Les États-Unis et l’Iran sont sur le point de conclure un accord sous la forme d’un mémorandum d’une page visant à mettre fin à la guerre dans le Golfe, a déclaré une source pakistanaise proche des négociations, le Pakistan jouant le rôle de médiateur (Reuters).

La source pakistanaise a confirmé l’exactitude d’un article publié plus tôt par Axios concernant ce projet de mémorandum.
Axios citait deux responsables américains et des sources proches des discussions. « Nous allons conclure cela très bientôt. Nous touchons au but », a déclaré la source pakistanaise.
Axios a rapporté que la Maison Blanche estimait être sur le point de conclure un cadre d’accord visant à mettre fin à la guerre avec l’Iran.
Trump a suspendu « Project Freedom »la mission navale lancée trois jours plus tôt pour rouvrir le détroit d’Ormuz.
Selon Axios, les États-Unis attendent des réponses de l’Iran sur plusieurs points clés dans les 48 heures suivantes.
Selon Axios, l’accord prévoirait notamment que l’Iran s’engage à un moratoire sur l’enrichissement nucléaire, que les États-Unis acceptent de lever leurs sanctions et de débloquer des milliards de dollars de fonds iraniens gelés, et que les deux parties lèvent les restrictions relatives au transit par le détroit d’Ormuz.
Ce mémorandum de 14 points, était en cours de négociation entre les émissaires américains Steve Witkoff et Jared Kushner et plusieurs responsables iraniens, à la fois directement et par l’intermédiaire de médiateurs, a indiqué Axios.
Dans sa forme actuelle, le mémorandum déclarerait la fin de la guerre dans la région et le début d’une période de 30 jours de négociations sur un accord détaillé visant à ouvrir le détroit, à limiter le programme nucléaire iranien et à lever les sanctions américaines, a ajouté Axios.
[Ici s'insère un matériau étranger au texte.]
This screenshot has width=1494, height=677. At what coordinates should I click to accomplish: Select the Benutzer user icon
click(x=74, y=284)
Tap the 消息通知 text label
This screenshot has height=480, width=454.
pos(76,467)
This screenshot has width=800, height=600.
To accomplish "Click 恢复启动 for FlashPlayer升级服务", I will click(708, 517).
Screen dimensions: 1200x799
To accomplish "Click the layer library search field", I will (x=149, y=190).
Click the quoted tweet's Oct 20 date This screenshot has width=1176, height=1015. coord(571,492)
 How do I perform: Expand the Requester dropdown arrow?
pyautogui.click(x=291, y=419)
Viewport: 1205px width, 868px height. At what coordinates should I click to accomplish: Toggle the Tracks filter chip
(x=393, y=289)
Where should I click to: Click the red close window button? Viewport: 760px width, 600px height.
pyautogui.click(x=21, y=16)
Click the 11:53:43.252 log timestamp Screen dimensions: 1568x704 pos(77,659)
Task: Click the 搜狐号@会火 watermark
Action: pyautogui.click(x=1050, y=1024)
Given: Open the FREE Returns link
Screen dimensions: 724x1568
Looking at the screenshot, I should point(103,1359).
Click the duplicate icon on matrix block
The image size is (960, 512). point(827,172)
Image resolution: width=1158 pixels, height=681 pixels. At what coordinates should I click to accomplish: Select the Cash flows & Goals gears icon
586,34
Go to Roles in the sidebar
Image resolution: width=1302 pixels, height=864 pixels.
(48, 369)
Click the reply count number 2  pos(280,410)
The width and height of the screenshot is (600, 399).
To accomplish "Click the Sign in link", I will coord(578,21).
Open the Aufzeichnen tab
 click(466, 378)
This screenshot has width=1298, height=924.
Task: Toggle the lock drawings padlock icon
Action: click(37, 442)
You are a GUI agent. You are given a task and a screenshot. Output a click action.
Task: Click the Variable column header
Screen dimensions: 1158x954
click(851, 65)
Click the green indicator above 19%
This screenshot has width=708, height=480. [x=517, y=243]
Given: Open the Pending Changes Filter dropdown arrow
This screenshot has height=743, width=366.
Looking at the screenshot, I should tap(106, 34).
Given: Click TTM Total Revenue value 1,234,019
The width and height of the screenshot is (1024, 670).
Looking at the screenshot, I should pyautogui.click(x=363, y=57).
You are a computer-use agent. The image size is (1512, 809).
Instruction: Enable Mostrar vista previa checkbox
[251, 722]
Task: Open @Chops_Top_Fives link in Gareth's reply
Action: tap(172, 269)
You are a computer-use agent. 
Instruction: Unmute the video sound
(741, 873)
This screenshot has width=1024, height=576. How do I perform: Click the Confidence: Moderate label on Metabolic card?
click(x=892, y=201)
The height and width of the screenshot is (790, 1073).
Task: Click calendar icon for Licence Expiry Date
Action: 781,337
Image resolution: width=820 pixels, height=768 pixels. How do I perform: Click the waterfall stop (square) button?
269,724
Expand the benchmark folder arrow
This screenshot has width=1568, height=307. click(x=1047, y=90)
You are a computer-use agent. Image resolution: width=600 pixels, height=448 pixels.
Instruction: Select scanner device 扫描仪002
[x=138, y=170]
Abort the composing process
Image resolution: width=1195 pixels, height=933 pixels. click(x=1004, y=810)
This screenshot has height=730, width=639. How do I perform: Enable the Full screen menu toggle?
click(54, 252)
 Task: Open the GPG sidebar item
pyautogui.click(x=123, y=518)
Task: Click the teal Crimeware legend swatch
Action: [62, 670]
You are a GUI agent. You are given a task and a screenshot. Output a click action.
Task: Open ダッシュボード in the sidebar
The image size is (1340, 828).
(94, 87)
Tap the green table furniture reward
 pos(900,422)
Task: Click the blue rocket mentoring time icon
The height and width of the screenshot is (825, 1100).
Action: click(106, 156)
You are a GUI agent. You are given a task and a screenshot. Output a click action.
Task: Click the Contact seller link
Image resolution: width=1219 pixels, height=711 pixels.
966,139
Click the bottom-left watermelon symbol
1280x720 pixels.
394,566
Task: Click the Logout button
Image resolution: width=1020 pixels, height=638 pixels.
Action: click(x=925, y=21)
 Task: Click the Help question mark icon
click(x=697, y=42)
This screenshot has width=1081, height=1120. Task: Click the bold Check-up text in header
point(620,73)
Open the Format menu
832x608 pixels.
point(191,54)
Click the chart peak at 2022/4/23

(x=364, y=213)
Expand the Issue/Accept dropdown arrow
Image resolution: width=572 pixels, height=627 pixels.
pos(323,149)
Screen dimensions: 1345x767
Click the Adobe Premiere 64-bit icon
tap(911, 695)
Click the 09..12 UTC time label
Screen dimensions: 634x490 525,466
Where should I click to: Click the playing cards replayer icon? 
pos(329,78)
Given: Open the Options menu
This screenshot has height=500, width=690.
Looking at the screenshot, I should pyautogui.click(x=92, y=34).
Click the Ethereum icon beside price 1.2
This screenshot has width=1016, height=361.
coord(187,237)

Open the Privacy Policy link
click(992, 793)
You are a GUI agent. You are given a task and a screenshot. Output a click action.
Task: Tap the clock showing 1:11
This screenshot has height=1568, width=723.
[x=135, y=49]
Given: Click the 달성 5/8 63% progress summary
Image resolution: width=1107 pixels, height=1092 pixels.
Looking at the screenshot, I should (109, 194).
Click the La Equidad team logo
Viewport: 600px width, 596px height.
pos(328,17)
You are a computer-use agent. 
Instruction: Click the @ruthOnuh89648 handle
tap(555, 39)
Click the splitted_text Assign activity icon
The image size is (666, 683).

Les restrictions imposées par l’Iran à la navigation dans le détroit et le blocus naval américain contre l’Iran seraient progressivement levés au cours de cette période de 30 jours, a indiqué Axios
Quasi pas de réaction du coté Iranien sauf celle de Marandi:
Axios est un outil de manipulation du marché de la Maison Blanche. La République islamique est pleinement préparée à une éventuelle attaque majeure avant le voyage de Trump en Chine.